** Opening MATERIALS PROVIDED block **

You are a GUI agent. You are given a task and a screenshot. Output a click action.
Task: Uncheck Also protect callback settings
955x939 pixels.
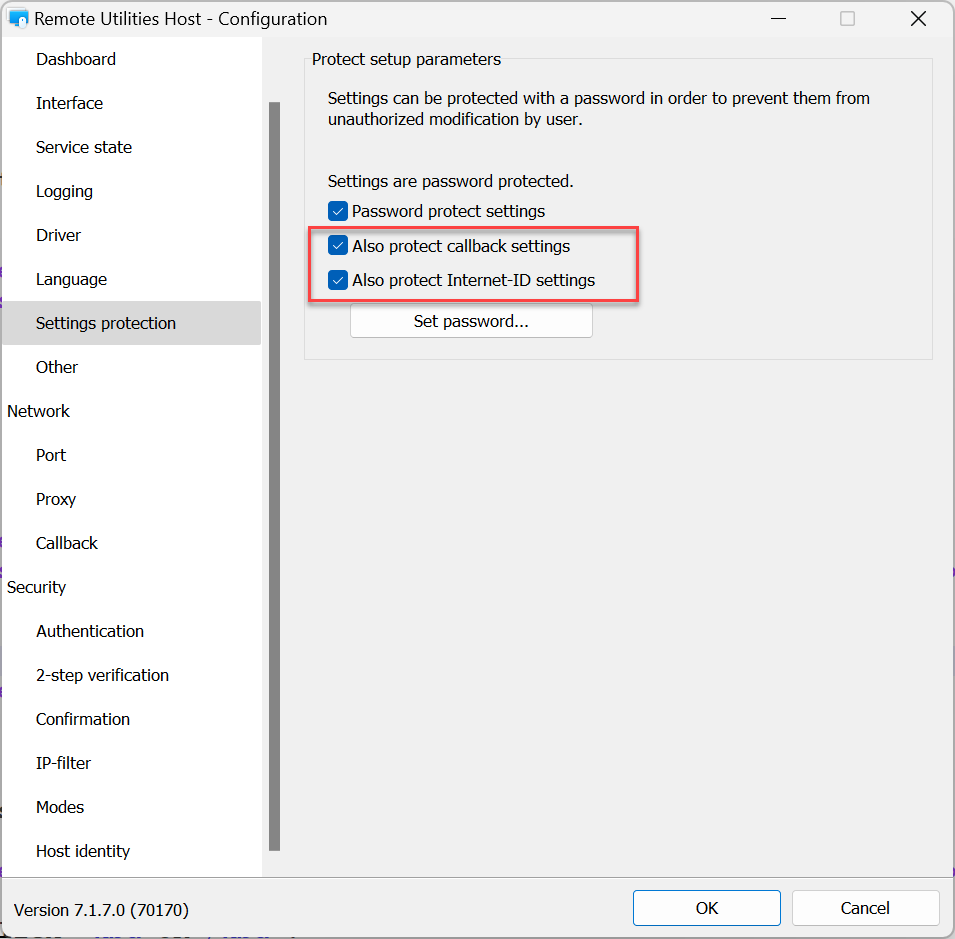tap(338, 246)
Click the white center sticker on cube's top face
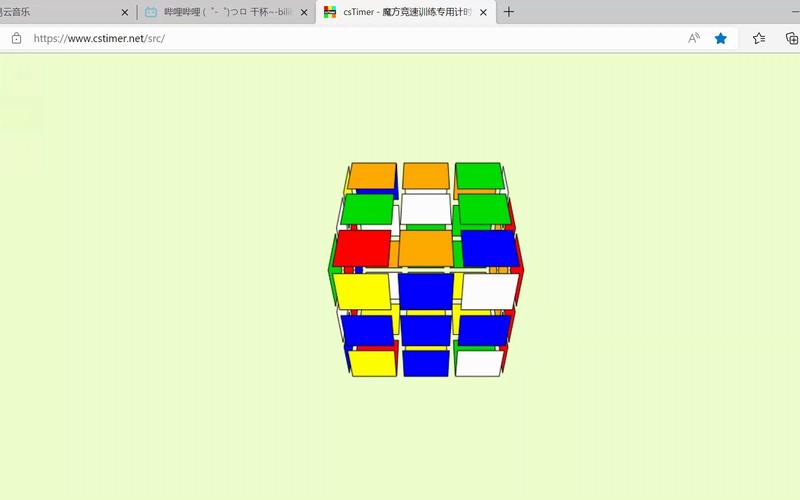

** Closing MATERIALS PROVIDED block **

-- THE PROBLEM --
The records above are to be repeated exactly, apart from their pictures.

-- ANSWER SECTION --
You are a GUI agent. You are given a task and a screenshot. Output a click action.
Task: Uncheck Also protect callback settings
955x939 pixels.
tap(338, 246)
Click the white center sticker on cube's top face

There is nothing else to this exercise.